▸ Problem to solve: Return exactly the lines from the "Enable wireframe mode with the polygon icon" line through the last line of the entries below. Include no pictures.

Task material Block Start

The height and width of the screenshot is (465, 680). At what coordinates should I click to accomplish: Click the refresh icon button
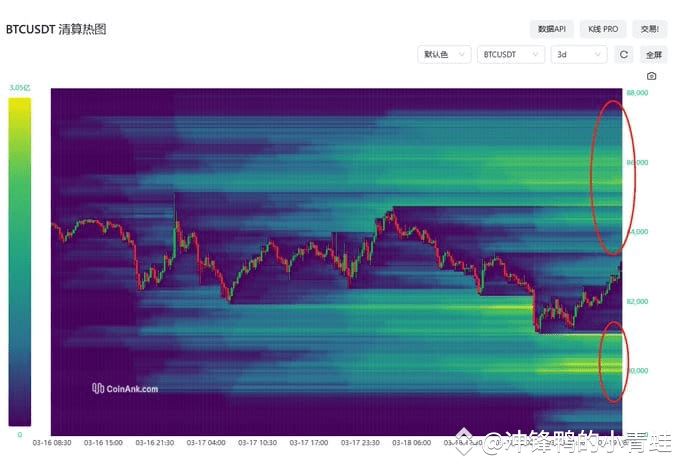click(x=624, y=55)
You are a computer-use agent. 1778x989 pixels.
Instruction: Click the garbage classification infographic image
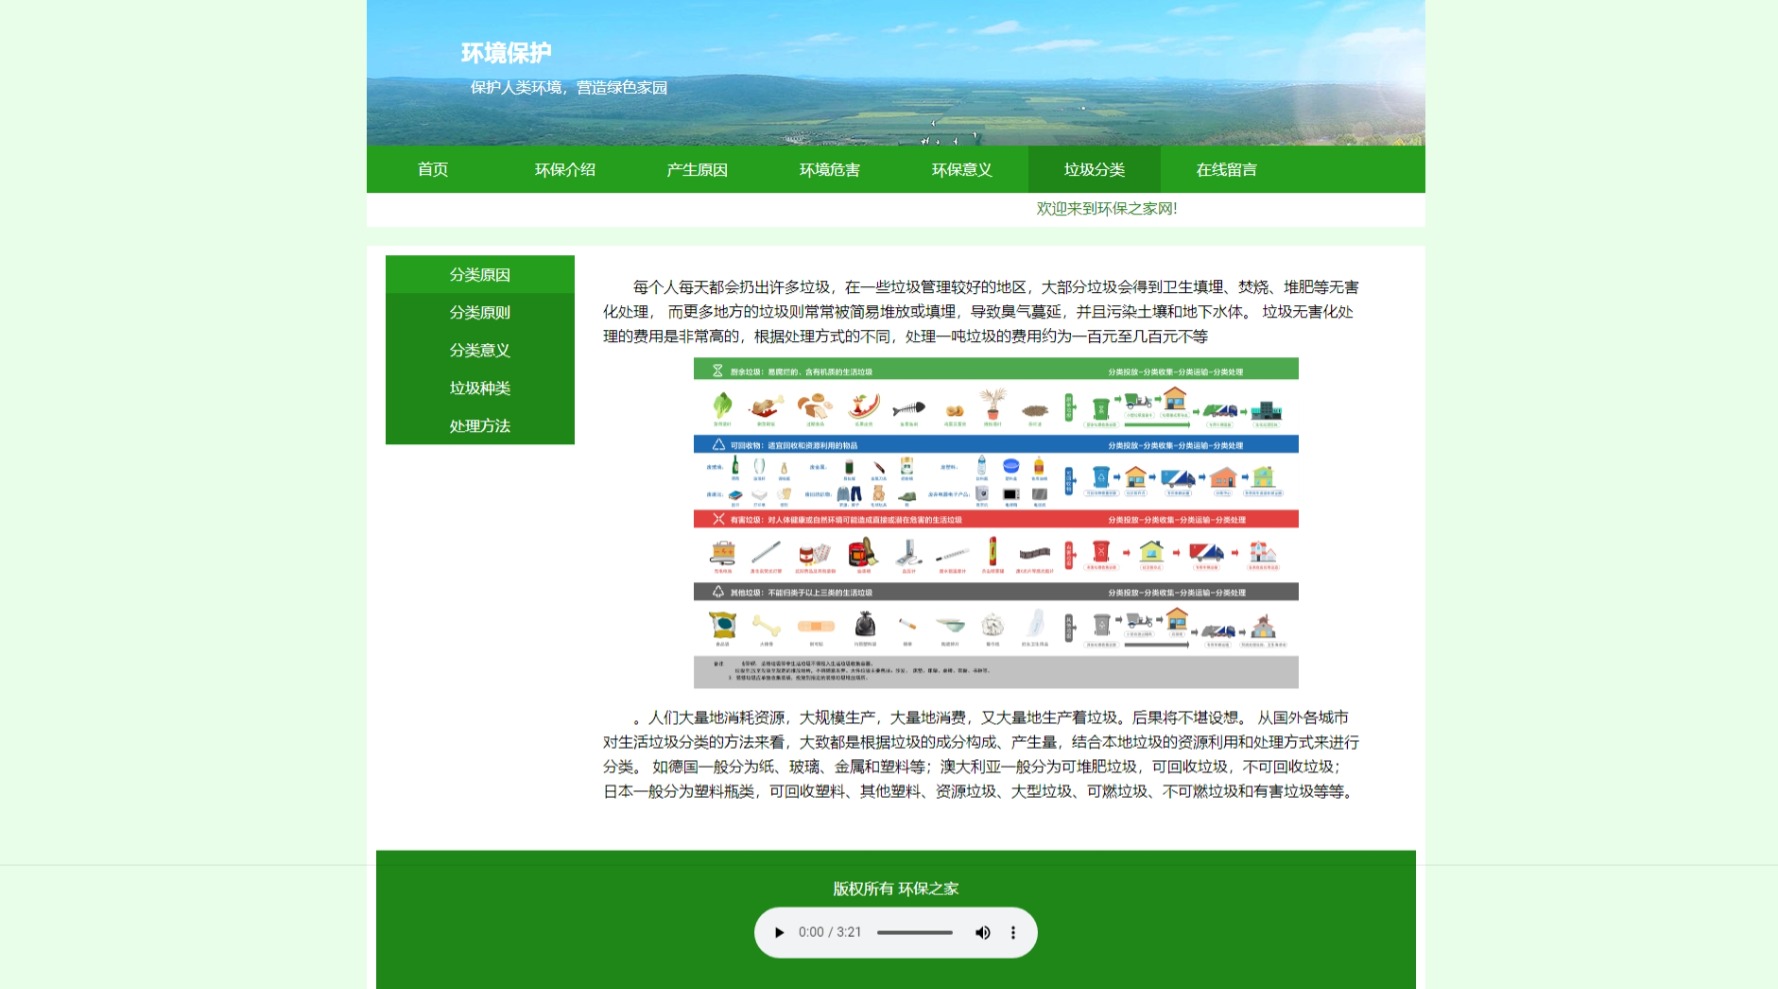(x=996, y=522)
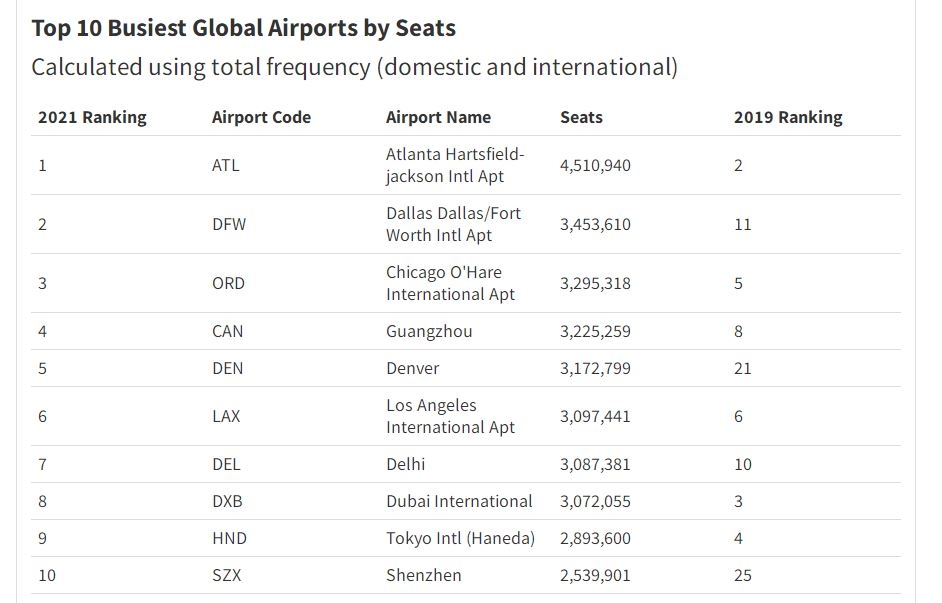Click Dallas/Fort Worth Intl Apt name

(454, 224)
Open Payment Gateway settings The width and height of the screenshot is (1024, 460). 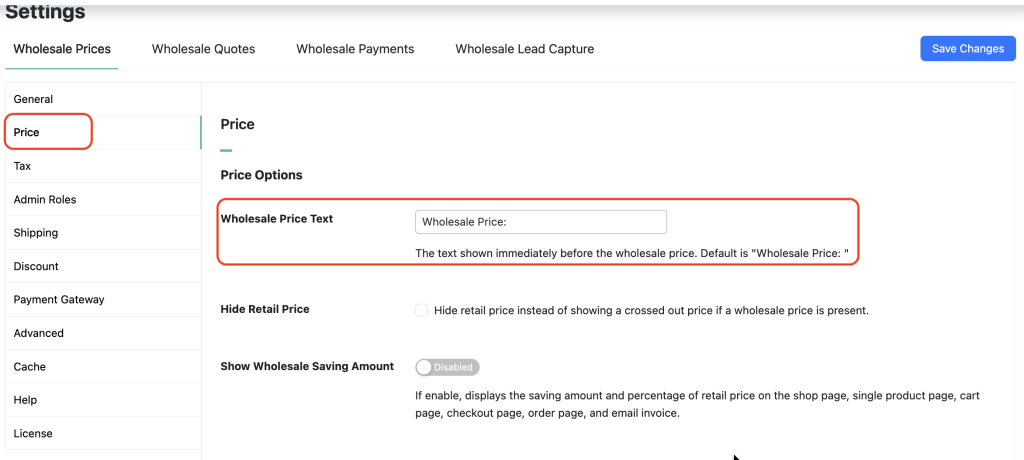(59, 300)

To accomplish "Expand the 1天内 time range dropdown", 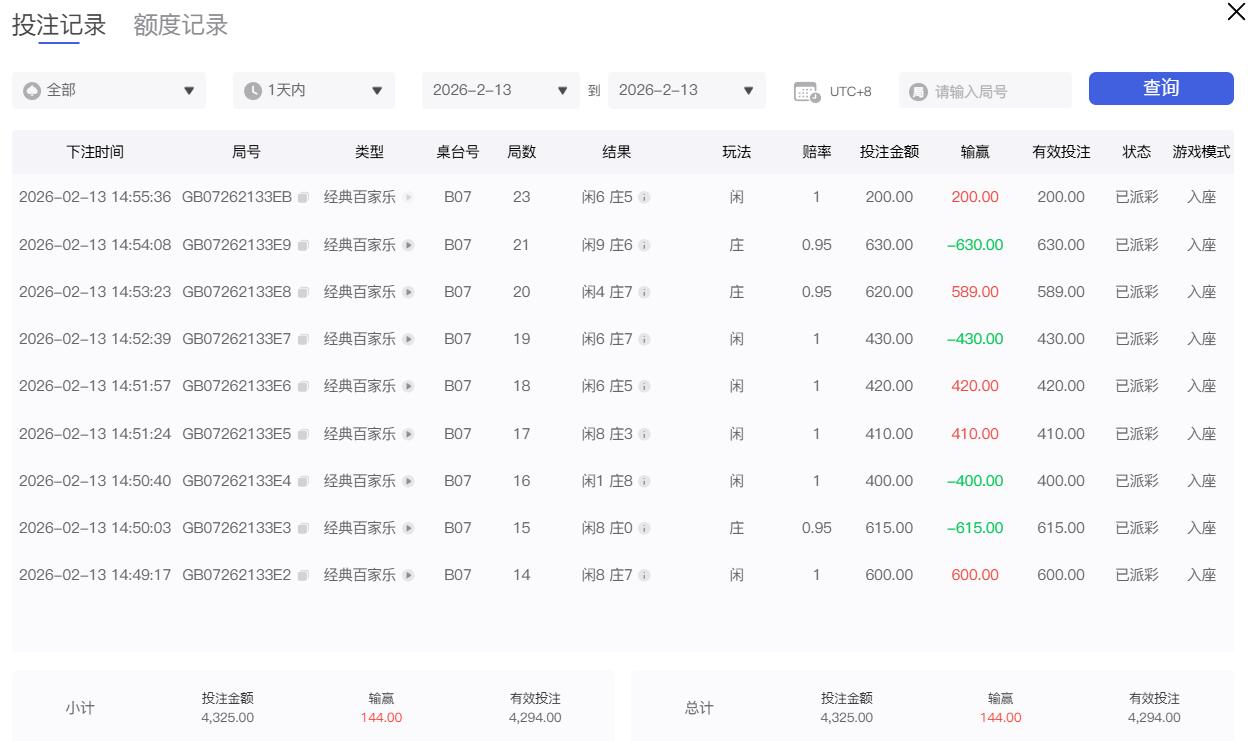I will click(x=314, y=90).
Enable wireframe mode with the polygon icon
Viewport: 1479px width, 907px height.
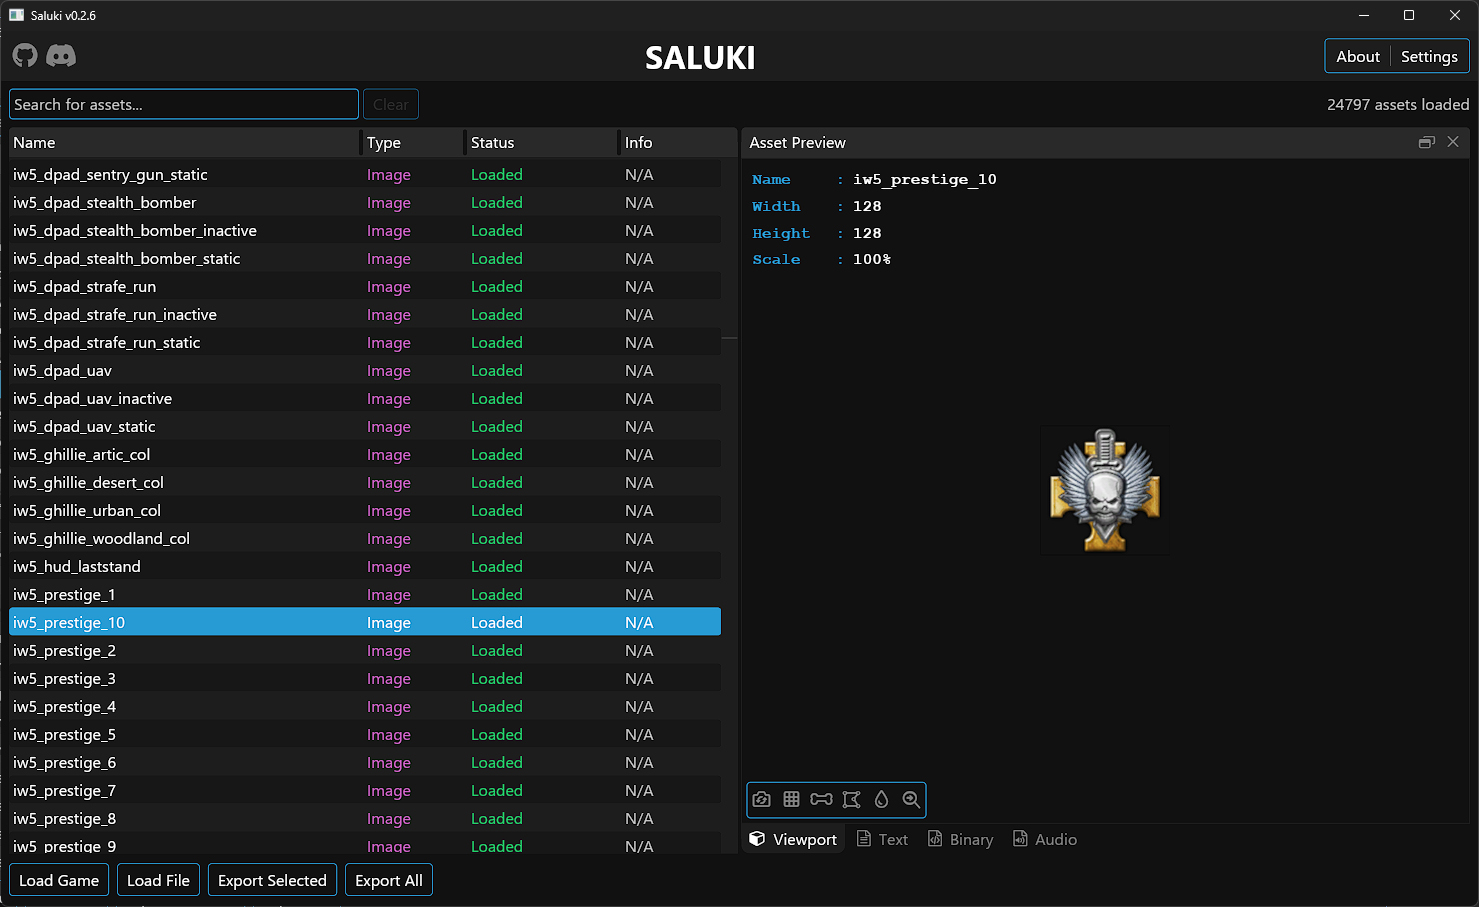[851, 799]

Task material Block End

▸ Your solution:
Enable wireframe mode with the polygon icon
Viewport: 1479px width, 907px height.
[851, 799]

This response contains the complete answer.